Bab 5

15.3K 887 6
                                    

Delia melangkah keluar kamar meninggalkan Damar yang masih tertidur lelap di kasur sekarang masih jam 06.30 pagi, namun aroma masakan mama mertuanya sudah tercium dari lantai dua. Dia berjalan menuruni tangga dan menuju dapur tempat mama mertuanya berada.

"Masak apa, Ma?" Delia melirik wajan tempat mama mertuanya menumis bumbu.

Mama mertuanya sangat pandai memasak berbagai hidangan, berbeda dengan dia yang hanya bisa memasak makanan yang sederhana saja. Walaupun ibunya bekerja, setiap pagi ibunya selalu memasak makanan untuknya atau meminta Delia membeli saja jika ibunya tidak sempat memasak. Damar pun tidak pernah menuntutnya untuk pandai memasak. Damar akan memakan apapun yang delia masak untuknya.

"Mama masak ikan asam manis, ayam rica-rica, sama nasi goreng." Padahal di rumah Damar ada asisten rumah tangga, namun kalau untuk memasak mama mertuanya lebih suka melakukannya sendiri.

"Aku bisa bantuin apa nih, Ma?"

"Hmm...Coba iris bawang merah dan bawang putih buat  masak nasi goreng."

"Oke, Ma" Delia menjawab dengan ceria.

******

Damar mengeringkan rambutnya dengan hair dryer, dia baru saja selesai mandi. Dia melihat ruangan kamarnya yang masih didominasi warna hitam dan abu-abu, tidak seperti kamar di apartemennnya yang sudah terkontaminasi warna lain. Barang Delia di kamar ini hanya beberapa saja, karena dia yang baru beberapa kali menginap disini selama pernikahan mereka. Rencanannya mereka akan berkunjung tiap bulan ke rumah orang tua mereka namun hanya Delia yang sering berkunjung walaupun tidak menginap, karena Damar lebih memilih menghabiskan waktunya untuk bekerja.

Damar sebenarnya merasa bersalah pada Delia, apalagi melihat Delia yang mendiamkannya untuk pertama kalinya. Damar merasa aneh padahal baru beberapa bulan lalu dia menganggap Delia sebagai adiknya, namun sekarang dia tidak bisa lagi memandang Delia sebagai adiknya.
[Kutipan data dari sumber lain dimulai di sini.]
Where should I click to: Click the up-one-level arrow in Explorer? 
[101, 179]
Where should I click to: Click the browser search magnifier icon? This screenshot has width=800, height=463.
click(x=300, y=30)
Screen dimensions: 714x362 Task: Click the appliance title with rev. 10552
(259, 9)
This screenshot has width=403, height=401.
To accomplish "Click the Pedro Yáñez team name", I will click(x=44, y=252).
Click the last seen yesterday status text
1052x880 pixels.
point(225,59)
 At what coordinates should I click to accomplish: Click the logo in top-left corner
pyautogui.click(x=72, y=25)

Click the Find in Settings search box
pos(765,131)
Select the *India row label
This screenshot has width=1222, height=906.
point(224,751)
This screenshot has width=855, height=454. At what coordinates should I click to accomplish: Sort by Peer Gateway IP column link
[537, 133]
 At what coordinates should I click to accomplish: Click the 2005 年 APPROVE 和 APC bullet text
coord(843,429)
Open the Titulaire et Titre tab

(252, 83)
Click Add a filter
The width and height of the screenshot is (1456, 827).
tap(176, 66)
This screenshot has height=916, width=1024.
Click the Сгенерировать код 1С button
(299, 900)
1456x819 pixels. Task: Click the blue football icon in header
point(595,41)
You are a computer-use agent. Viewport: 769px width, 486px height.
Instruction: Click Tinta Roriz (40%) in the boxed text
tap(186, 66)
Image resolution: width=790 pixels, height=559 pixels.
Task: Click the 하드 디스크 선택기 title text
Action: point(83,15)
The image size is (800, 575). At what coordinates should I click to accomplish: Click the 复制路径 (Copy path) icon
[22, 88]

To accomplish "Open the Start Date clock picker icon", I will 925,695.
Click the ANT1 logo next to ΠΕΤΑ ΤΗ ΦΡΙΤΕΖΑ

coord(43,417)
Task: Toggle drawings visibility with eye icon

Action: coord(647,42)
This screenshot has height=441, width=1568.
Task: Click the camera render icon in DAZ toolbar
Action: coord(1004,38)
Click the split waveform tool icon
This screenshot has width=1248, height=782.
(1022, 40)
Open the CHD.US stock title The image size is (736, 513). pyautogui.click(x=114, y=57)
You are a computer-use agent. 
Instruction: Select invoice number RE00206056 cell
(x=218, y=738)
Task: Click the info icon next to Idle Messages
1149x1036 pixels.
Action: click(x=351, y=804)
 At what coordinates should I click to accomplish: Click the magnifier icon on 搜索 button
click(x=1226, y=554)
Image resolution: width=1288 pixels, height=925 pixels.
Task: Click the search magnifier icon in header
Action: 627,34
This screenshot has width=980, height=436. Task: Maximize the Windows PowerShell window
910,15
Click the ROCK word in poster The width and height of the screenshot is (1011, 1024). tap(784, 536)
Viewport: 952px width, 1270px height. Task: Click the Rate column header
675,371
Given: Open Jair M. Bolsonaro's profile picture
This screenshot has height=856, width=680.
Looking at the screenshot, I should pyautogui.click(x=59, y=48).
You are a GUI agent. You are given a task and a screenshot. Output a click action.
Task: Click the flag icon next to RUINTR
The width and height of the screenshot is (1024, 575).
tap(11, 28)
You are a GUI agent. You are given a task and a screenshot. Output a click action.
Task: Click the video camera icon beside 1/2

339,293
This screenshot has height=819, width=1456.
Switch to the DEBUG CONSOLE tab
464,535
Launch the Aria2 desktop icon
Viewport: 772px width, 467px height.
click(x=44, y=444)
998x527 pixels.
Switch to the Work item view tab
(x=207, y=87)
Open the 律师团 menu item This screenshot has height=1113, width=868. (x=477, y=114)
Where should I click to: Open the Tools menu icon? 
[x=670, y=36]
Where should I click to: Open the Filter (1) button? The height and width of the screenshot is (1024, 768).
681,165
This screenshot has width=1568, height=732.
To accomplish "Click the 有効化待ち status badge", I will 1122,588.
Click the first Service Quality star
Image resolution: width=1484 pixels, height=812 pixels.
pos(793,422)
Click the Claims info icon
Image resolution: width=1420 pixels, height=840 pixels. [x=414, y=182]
Damar tidak tahu perasaan apa yang dia rasakan untuk Delia. Damar menyayanginya namun belum mencintainya. Damar tidak tahu apakah dia sanggup untuk mencintai orang lain, karena selama ini hanya pernah ada satu nama yang mengisi hatinya.

"Mas Damar, ayo turun. Sarapannya sudah siap." Delia membuka pintu kamar, memanggil Damar yang baru saja selesai mengeringkan rambutnya.

"Mas pakai baju dulu, ya." Damar masih menggunakan handuk di pinggangnya.

Melihat itu wajah Delia memerah. Padahal dia sudah sering melihatnya namun terkadang dia masih merasa malu.

Damar yang melihat wajah Delia yang memerah itu terkekeh kecil, lucu sekali istrinya ini. Padahal dia sudah sering melihat tubuh telanjang Damar, namun masih saja merasa malu. Hal itu mamancing keinginan Damar untuk menjahili istrinya. Damar melangkah kearah lemari pakaian dan tanpa ragu membuka handuknya secara tiba-tiba, sehingga bagian belakang tubuhnya terlihat oleh Delia.

"Ah!!"suara pekikan kecil keluar dari mulut Delia.

"Mas Damar kenapa nggak ganti baju di kamar mandi sih?" Delia mengomeli Damar yang memasang wajah tidak berdosa di depannya.

"Loh memang kenapa, kan kamu udah sering lihat Mas telanjang." Damar menjawab santai dan melanjutkan memakai pakaiannya di depan Delia.

"Tapi kan itu beda, Mas."

"Apa bedanya coba?" Damar bertanya dengan nada jail.

Delia memutuskan pergi karena malas berbicara lebih lanjut dengan Damar. Dia menuruni tangga diikuti dengan yang menyusulnya di belakang. Mereka menuju meja makan yang sudah ditempati papa dan mama mertuanya. Damar menarik kursi di sebelah Delia dan mengusap rambut Delia sebelum duduk, hal itu membuat Delia tersenyum kecil.